The operation of FIG. 1 will be described below. First, if the load receives an abnormality due to some factor, and the constant voltage appearing at the collector of the output transistor (12) rises sharply, the differential transistor (6) before the base voltage of the differential transistor (6) rises. The base voltage of 7) rises, and a negative feedback loop composed of a differential transistor (7), a transistor (9), an output transistor (12), a detection resistor (15), and a capacitor (18) works. That is, the base voltage of the transistor (9) rises, the base voltage of the output transistor (12) rises, and the collector voltage falls. Therefore, the collector voltage of the output transistor (12) stabilizes at a constant voltage. On the other hand, when the load receives an abnormality due to some factor and the constant voltage appearing at the collector of the output transistor (12) sharply drops, the differential transistor (6) before the base voltage drops.

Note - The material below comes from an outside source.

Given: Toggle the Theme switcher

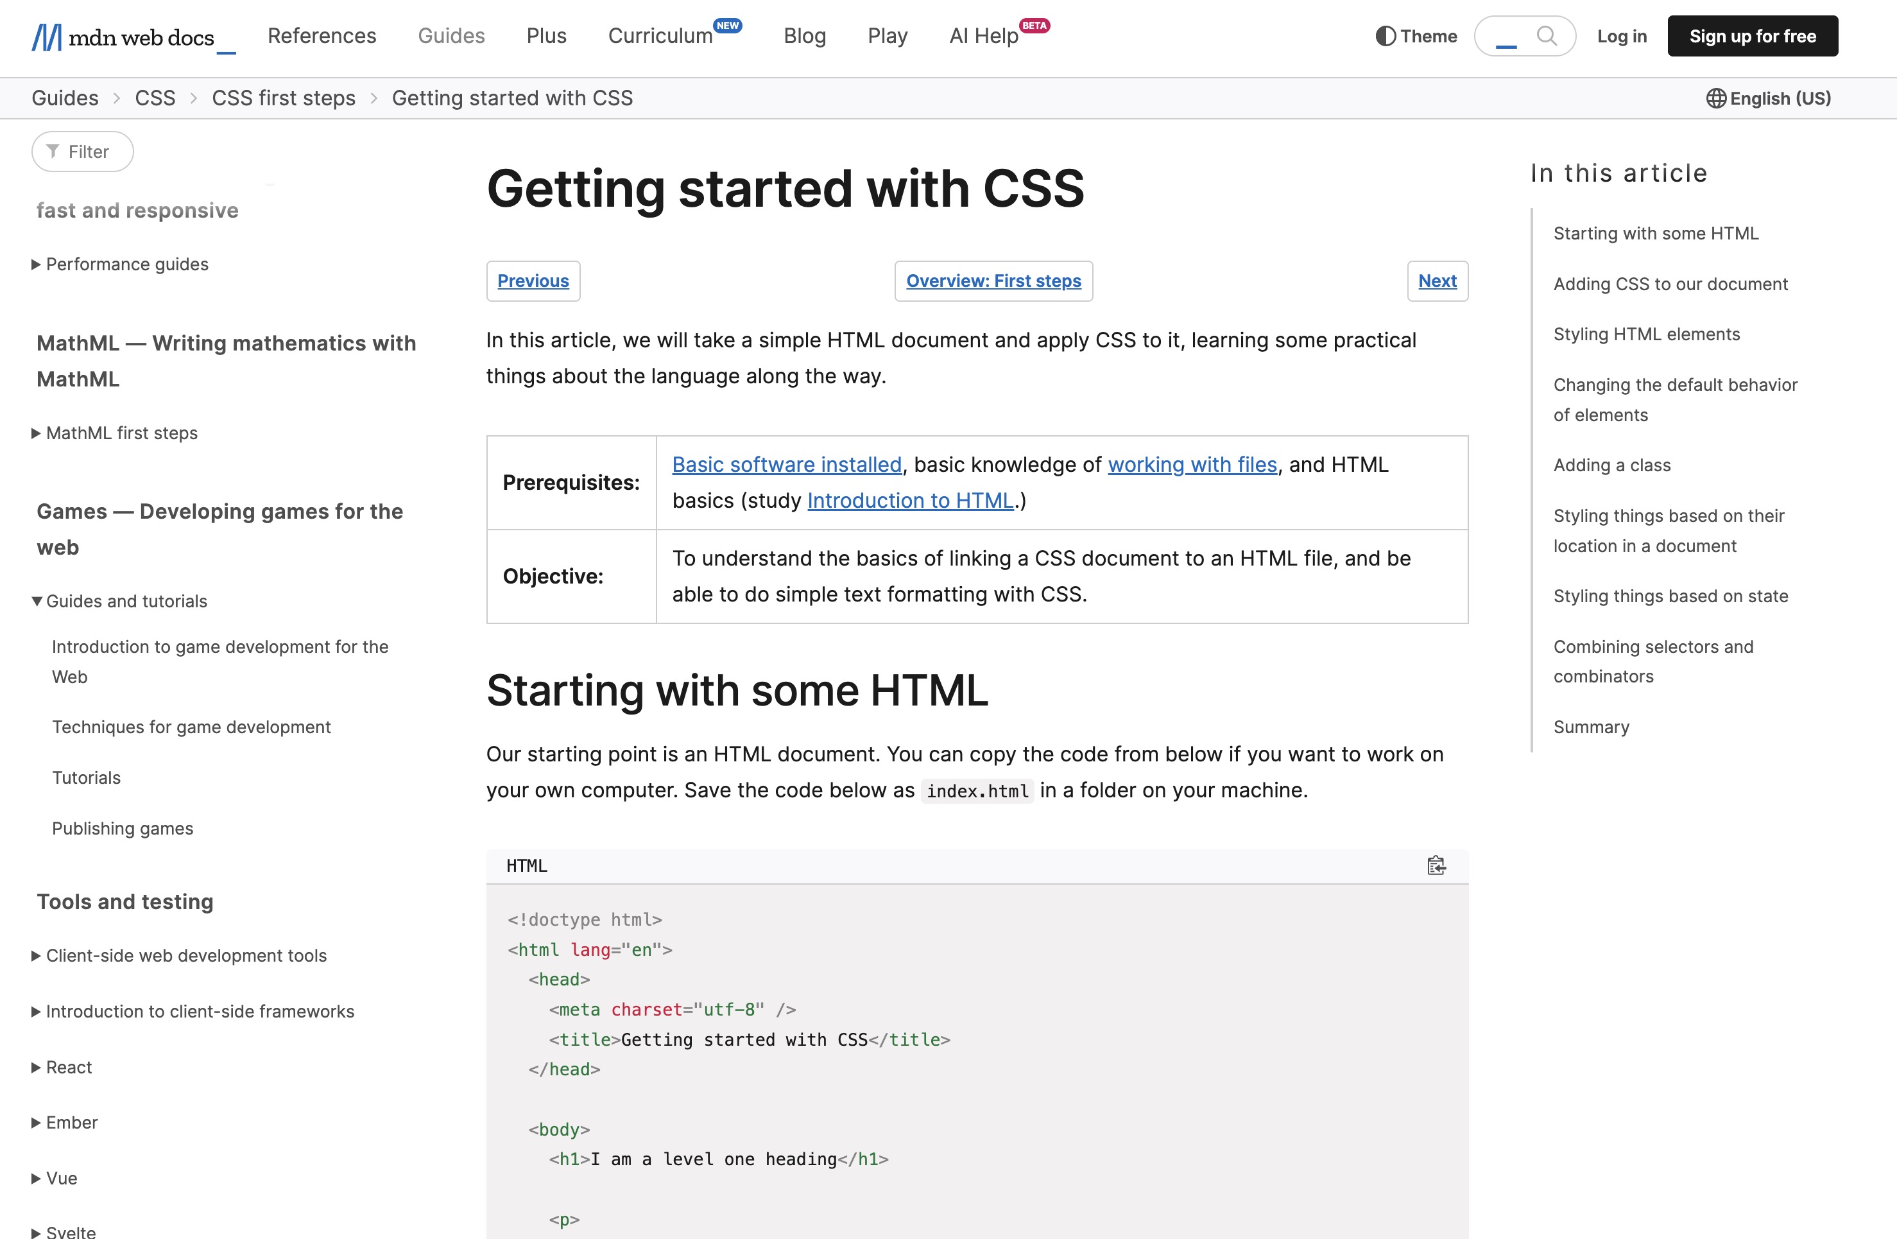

The base voltage of (7) drops, and the differential transistor (7), the transistor (9), and the output transistor (1
A negative feedback loop composed of 2), the detection resistor (15), and the capacitor (18) works. That is, the base voltage of the transistor (9) drops, the base voltage of the output transistor (12) drops, and the collector voltage rises. Therefore, the collector voltage of the output transistor (12) stabilizes at a constant voltage.

From the above, the capacitor (1) for preventing the fluctuation of the constant voltage appearing at the collector of the output transistor (12)
8) can be integrated, and the number of terminal pins and external parts can be reduced.

[0012]

According to the present invention, it is possible to integrate a capacitor for preventing the fluctuation of the constant voltage output of the output transistor and to reduce the number of terminal pins and external parts.

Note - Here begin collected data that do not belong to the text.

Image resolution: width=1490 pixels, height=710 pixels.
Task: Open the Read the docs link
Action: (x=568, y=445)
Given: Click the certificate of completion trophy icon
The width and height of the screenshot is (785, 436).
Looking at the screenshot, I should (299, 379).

[Brief description of drawings]

FIG. 1 is a diagram showing a constant voltage circuit of the present invention.

FIG. 2 is a diagram showing a conventional constant voltage circuit.

[Explanation of symbols]

 (6) (7) Differential transistor (12) Output transistor (13) Reference voltage generation circuit (15) (16) Detection resistor (18) Capacitor

Claims (2)

[Claims] 1. A reference voltage is generated according to a voltage of an output transistor, a detection resistor connected in series with the output transistor and converting a current flowing through the output transistor into a voltage, and a voltage of a first portion of the detection resistor. A reference voltage generator and first and second differential transistors for comparing the reference voltage and the voltage of the second portion of the detection resistor are included, and the output voltage of the output transistor is determined according to the error voltage of both voltages. A constant voltage circuit comprising: an error amplifier that outputs a voltage; and a capacitor that is connected in parallel to the first and second portions of the detection resistor and that absorbs fluctuations in the first portion of the detection resistor. 2. The impedance of the detection resistor and the capacitor connected in parallel is smaller than the impedance from the voltage of the first portion of the detection resistor until the reference voltage is generated. Constant voltage circuit.